The opportunity was first made available in the Spring 2024 semester, after Emmert, who has a background making documentaries with the U.S. Forest Service and other environmental organizations, connected with Jen Cruz, an assistant professor of population ecology.
“She and I started talking about working on a project for her lab,” Emmert said. “When I told my students about it, everybody was just super excited by the idea of joining these scientists and grad students out in the field in these beautiful remote destinations.”
The pilot project in Spring 2024 was a success. Media students Elijah Zeller (Integrated Media and Strategic Communications, ’26) and Gillian Simcoe (Integrated Media and Strategic Communications, ’25) took Emmert’s class in Fall 2024, when the partnership with the School of the Environment was in full swing.
“I was excited to have an opportunity to do a project with field work out in the snow,” Zeller said, describing his time with HP Marshall’s CryoGARS team, which measures snowpack levels in Idaho’s mountains.
For Simcoe, who documented a team of Boise State researchers studying the fallout of the 2024 Wapiti Fire, there was a personal connection.
“I grew up in the Stanley and Grandjean area,” she said. “My dad was a part of a forest trail crew based out of Grand Jean in the 1980s, and I river raft all the time in that area. So to me it was a really important thing to tell from a person who uses that area recreationally.”
Simcoe, Zeller and other students who worked on the project brought their passion to bear under Emmert’s direction. The end result was a practical learning opportunity across all the roles and responsibilities of a professional documentary team, including film editing, cinematography and directing.
Along the way, they dealt with the unpredictability of field work. Zeller recalled one instance where he encountered a still-smoking section of forest from the fires earlier in the year. “With a camera on one hand and my glove full of snow in the other, I went around putting snow on the embers while trying to keep my camera safe and not get a bunch of dust in the lens.”
These experiences are critical for students aiming for professional media careers. As a clinical assistant professor, Emmert brings his own experience as a documentary filmmaker into the classroom.
“There can be this real ‘hurry up and wait’ dynamic,” he said. Just like professional documentarians, the students were beholden to their subjects’ schedules.
For Simcoe and her team, that meant getting up into the area affected by the Wapiti fire early, before the snow started coming down around Grandjean. “With my project, we immediately had to go out and get b-roll.”

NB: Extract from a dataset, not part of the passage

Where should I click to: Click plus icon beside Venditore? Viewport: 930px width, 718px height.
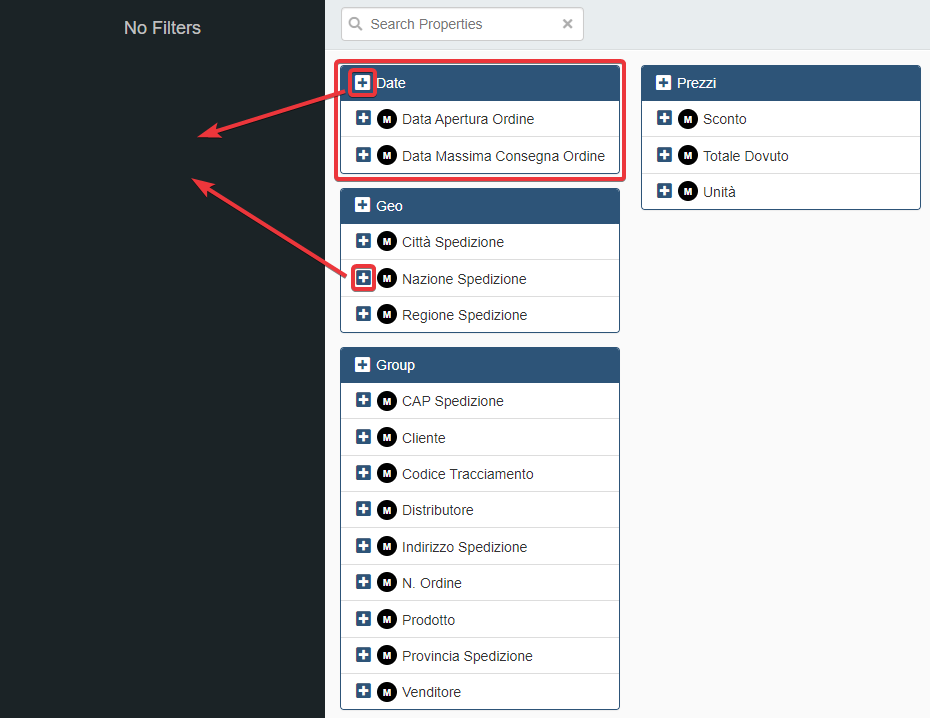pos(363,691)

For Zeller, it was the opposite. “We got the pre-production documents and everything from Professor Emmert, which was good for us to be able to identify the focus of the story, but in a sense we were flying blind because we didn’t have anything tangible to go off of. We were waiting for Marshall and the team to go on their first snow expedition.”
The media production students left with a rich set of project-based learning experiences and their names in the credits for these high-quality documentaries, but they weren’t the only ones to benefit. This was also a unique opportunity for environmental researchers at Boise State to share their work.
“It’s an honor to work with these media students and get their help sharing our faculty’s excellent research projects,” said School of the Environment Director Kevin Feris. “The School of the Environment was founded on collaboration, and that spirit carries across the university.”
This partnership between media students and environmental researchers is just getting started. The next class of students is currently working on their documentaries, which will be available to the Boise State community this summer.